Graph algorithms

Vermouth describes molecules and molecular fragments as graphs where atoms are nodes and connections between them (e.g. bonds) are edges. This allows us to use the connectivity to identify which atom is which, meaning we are no longer dependent on atom names.

Definitions

Graph

A graph \(G = (V, E)\) is a collection of nodes (\(V\)) connected by edges (\(E\)): \(e_{ij} = (v_i, v_j) \in E\). In undirected graphs \(e_{ij} = e_{ji}\). Unless we specify otherwise all graphs used in vermouth are undirected.
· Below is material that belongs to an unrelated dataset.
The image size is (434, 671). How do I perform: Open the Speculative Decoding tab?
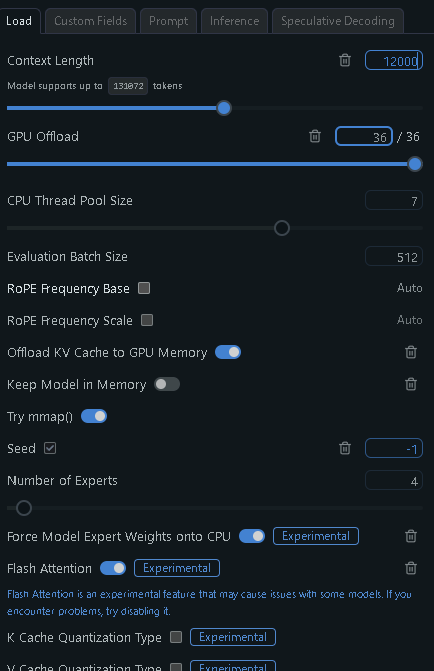coord(338,21)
The size of a graph is equal to the number of nodes: \(|G| = |V|\).

Subgraph

Graph \(H = (W, F)\) is a subgraph of graph \(G = (V, E)\) if:

\[\begin{split}|H| &< |G|\\ W &\subset V\\ e_{ij} &\in F \quad \forall e_{ij} \in E\\ e_{ij} &\notin F \quad \forall e_{ij} \notin E\\\end{split}\]

This means that all nodes in \(H\) are in \(G\), and that nodes are connected in \(H\) if and only if they are connected in \(G\).

Graph isomorphism

A graph isomorphism \(m\) between graphs \(H = (W, F)\) and \(G = (V, E)\) is a bijective mapping \(m: V \mapsto W\) such that the following conditions hold:

\[\begin{split}|H| &= |G|\\ m(v) &\simeq v \quad &\forall v \in V\\ (m(v_i), m(v_j)) &\simeq (v_i, v_j) \quad &: (m(v_i), m(v_j)) \in F \enspace \forall (v_i, v_j) \in E\end{split}\]
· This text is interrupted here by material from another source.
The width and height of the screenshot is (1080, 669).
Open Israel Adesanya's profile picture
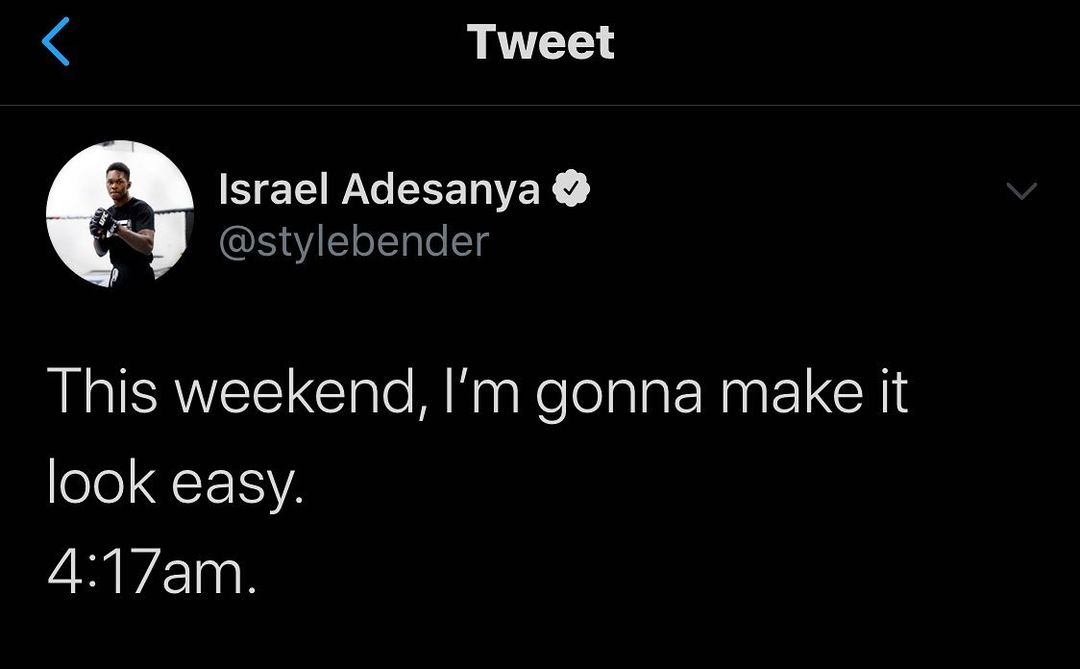(x=120, y=214)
This means that every node in \(G\) maps to exactly one node in \(H\) such that all connected nodes in \(G\) are connected in \(H\). Note that labels/attributes on nodes and edges (such as element or atom name) can affect the equivalence criteria.

Subgraph isomorphism

A subgraph isomorphism is a Graph isomorphism, but without the constraint that \(|H| = |G|\). Instead, \(|H| <= |G|\) if \(H\) is subgraph isomorphic to \(G\).

Induced subgraph isomorphism

As Subgraph isomorphism with the added constraint that equivalent nodes not connected in \(G\) are not connected in \(H\):

\[(m(v_i), m(v_j)) \notin F \quad \forall (v_i, v_j) \notin E\]

We denote \(H\) being induced subgraph isomorphic to \(G\) as \(H \precsim G\).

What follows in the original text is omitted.